A pragmatic approach that doesn't require rearchitecting everything:
#!/bin/bash
# pull-secrets.sh - runs before docker compose up
set -euo pipefail
mkdir -p /tmp/app-secrets
# Pull secrets from vault
vault kv get -field=password secret/myapp/db > /tmp/app-secrets/db_password
vault kv get -field=key secret/myapp/stripe > /tmp/app-secrets/stripe_key
# Lock down permissions
chmod 600 /tmp/app-secrets/*
# Start the stack
docker compose up -d
# Clean up (secrets are now only inside containers)
rm -rf /tmp/app-secrets
Not the most elegant solution ever, but it works. Secrets exist briefly on disk, get loaded into containers, then get cleaned up. Better than sitting permanently in a .env file.
Rotation Without Downtime
Passwords change. API keys expire. Secrets need rotation without bringing everything down.
With file-based secrets, it's relatively simple:
- Update the secret file
- Restart only the service that needs it:
docker compose restart api - The container picks up the new file on start
With environment variable-based secrets, a full recreate is needed:
docker compose up -d --force-recreate api
More disruptive. Yet another reason to prefer file-based secrets over environment variables.
Practical Checklist
A few things that help keep secrets under control:
- Scan your repo with tools like
gitleaksortrufflehog. Automated, in CI. Not manually. - Use
.env.examplein the repo with dummy values. New team members know which variables are needed without seeing the real values. - Set file permissions properly. Secret files:
chmod 600. Owner-only read access. - Rotate regularly. Set a reminder. Every 90 days minimum for database passwords.
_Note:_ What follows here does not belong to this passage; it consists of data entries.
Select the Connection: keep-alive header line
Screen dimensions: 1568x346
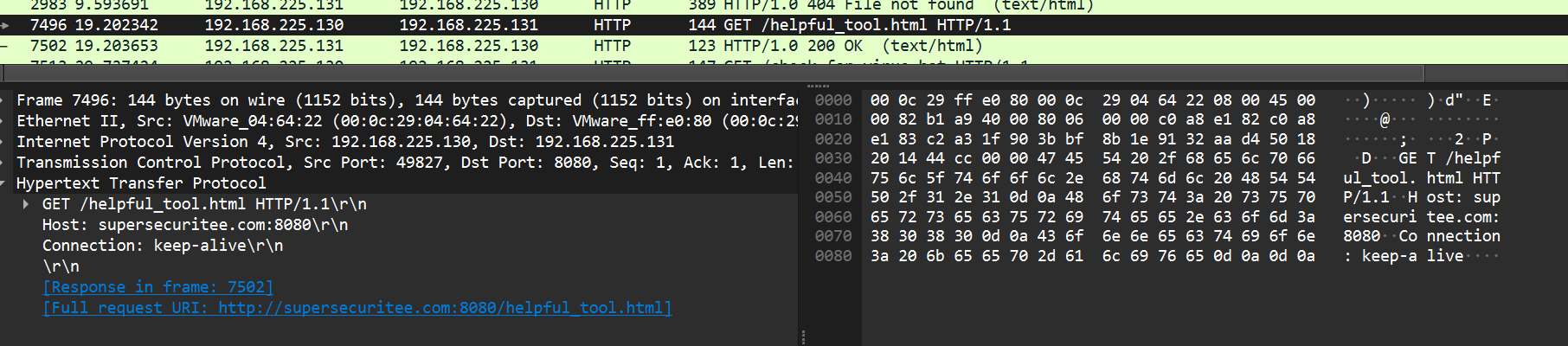[x=162, y=246]
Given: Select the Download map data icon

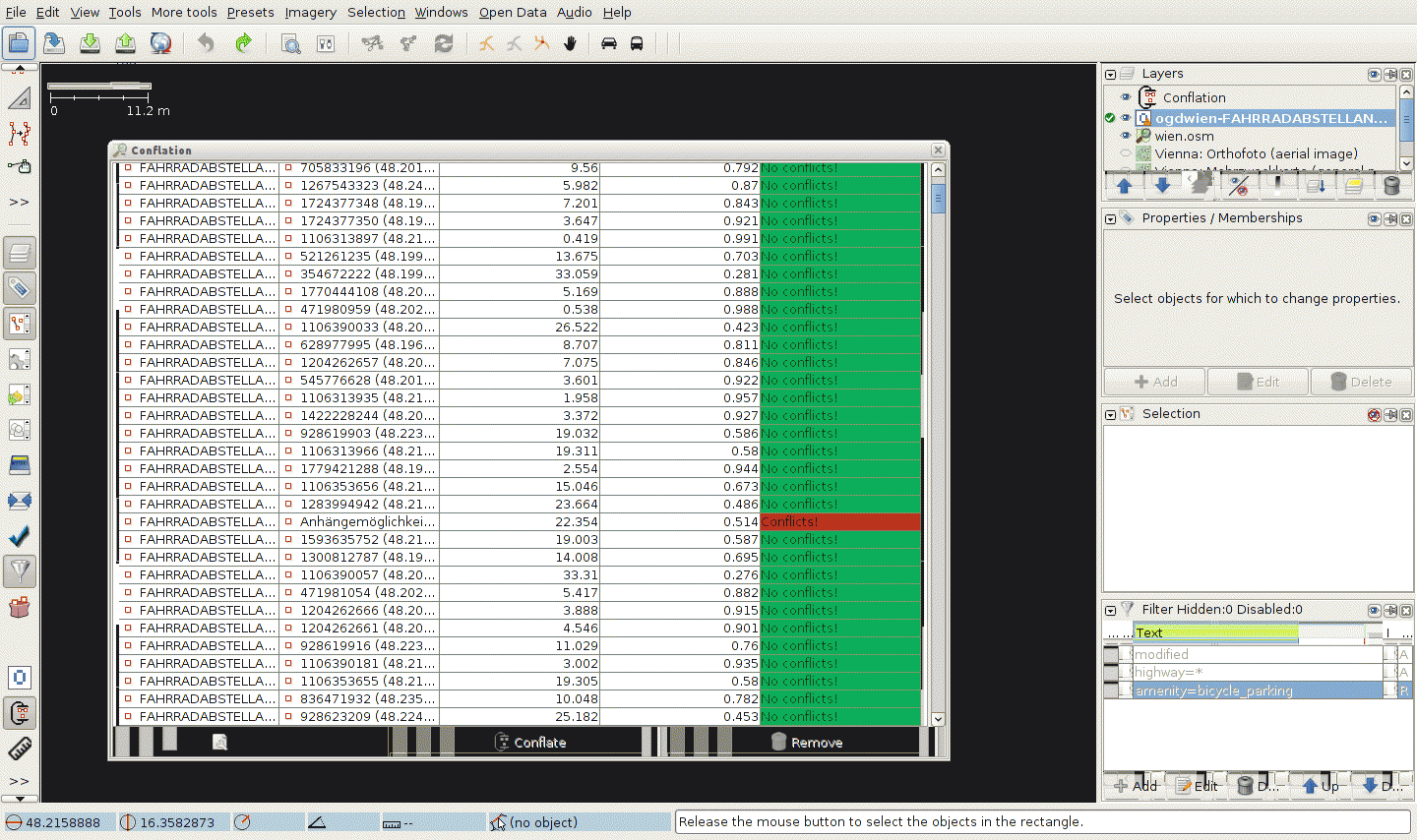Looking at the screenshot, I should 90,43.
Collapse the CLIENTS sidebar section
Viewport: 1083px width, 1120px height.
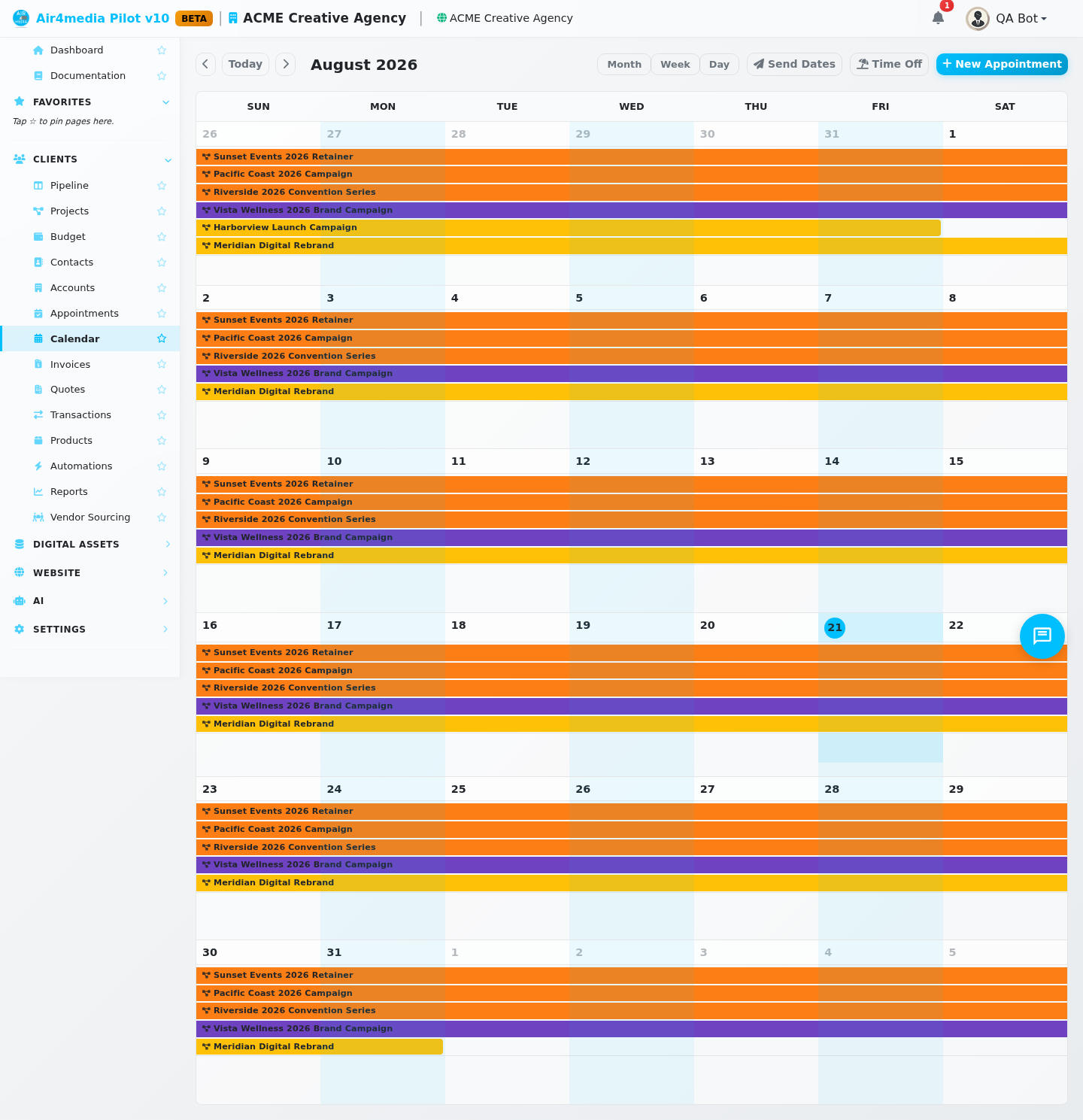tap(168, 159)
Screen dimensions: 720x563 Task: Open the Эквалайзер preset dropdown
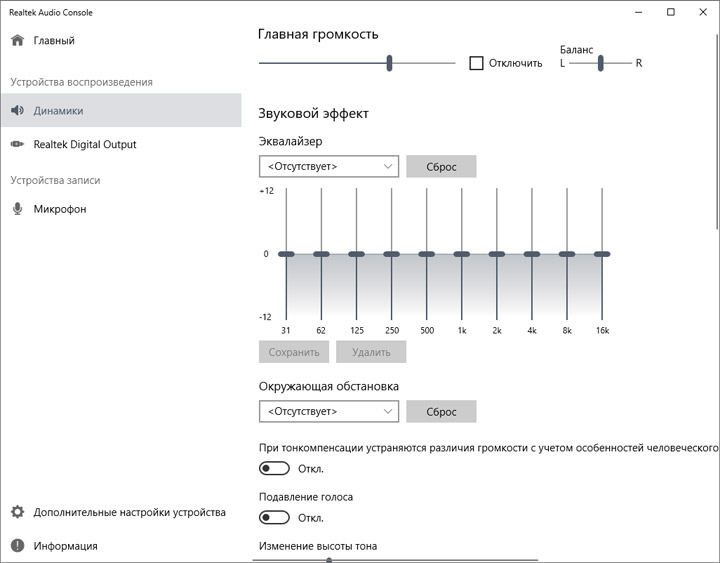coord(328,166)
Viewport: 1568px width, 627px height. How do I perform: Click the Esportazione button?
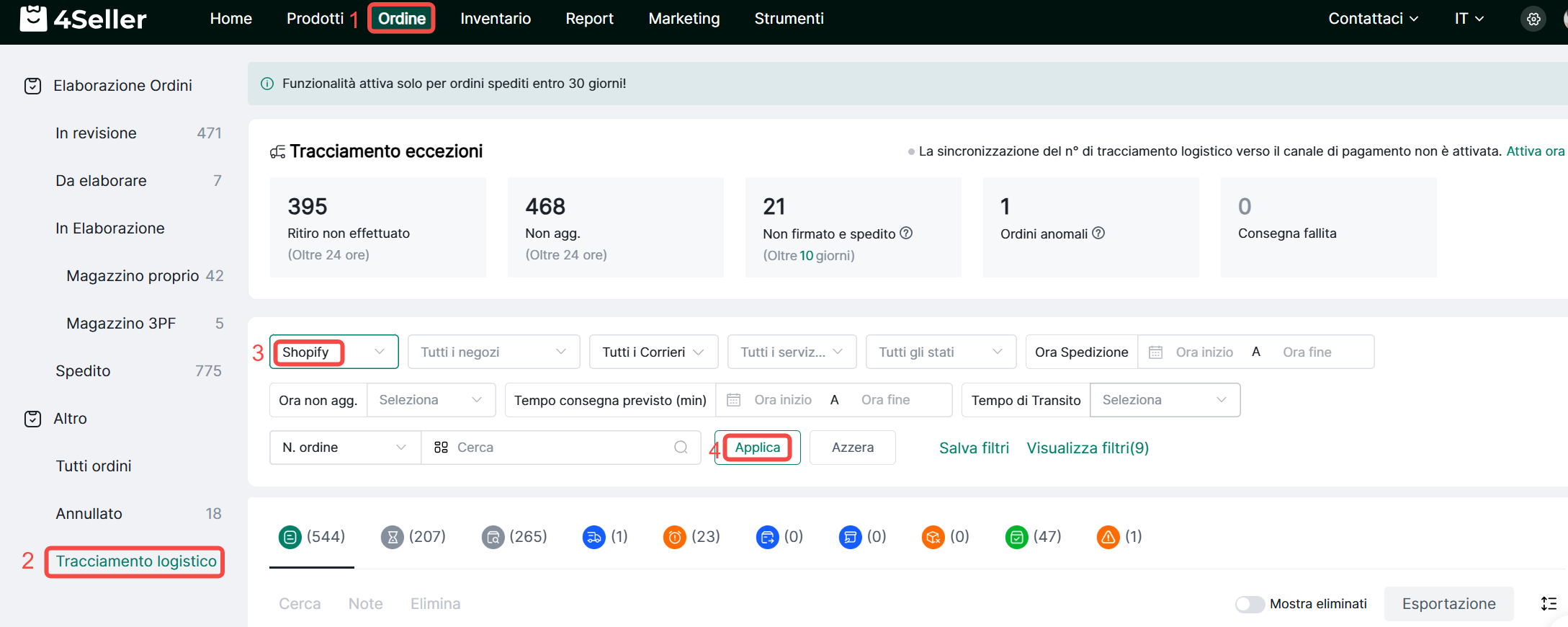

- Don't log secrets. Sounds obvious, but check your application logging. A debug statement that dumps the entire environment is written faster than you'd think.
Wrapping Up
Secrets management doesn't have to be complex. Start by separating configuration from secrets, use file-based secrets where possible, and build from there. Perfect is the enemy of good enough — a .env file that's not in git is already a massive improvement over hardcoded credentials in the source code. But there's more to gain, and the step toward Docker secrets or an external vault is smaller than it seems.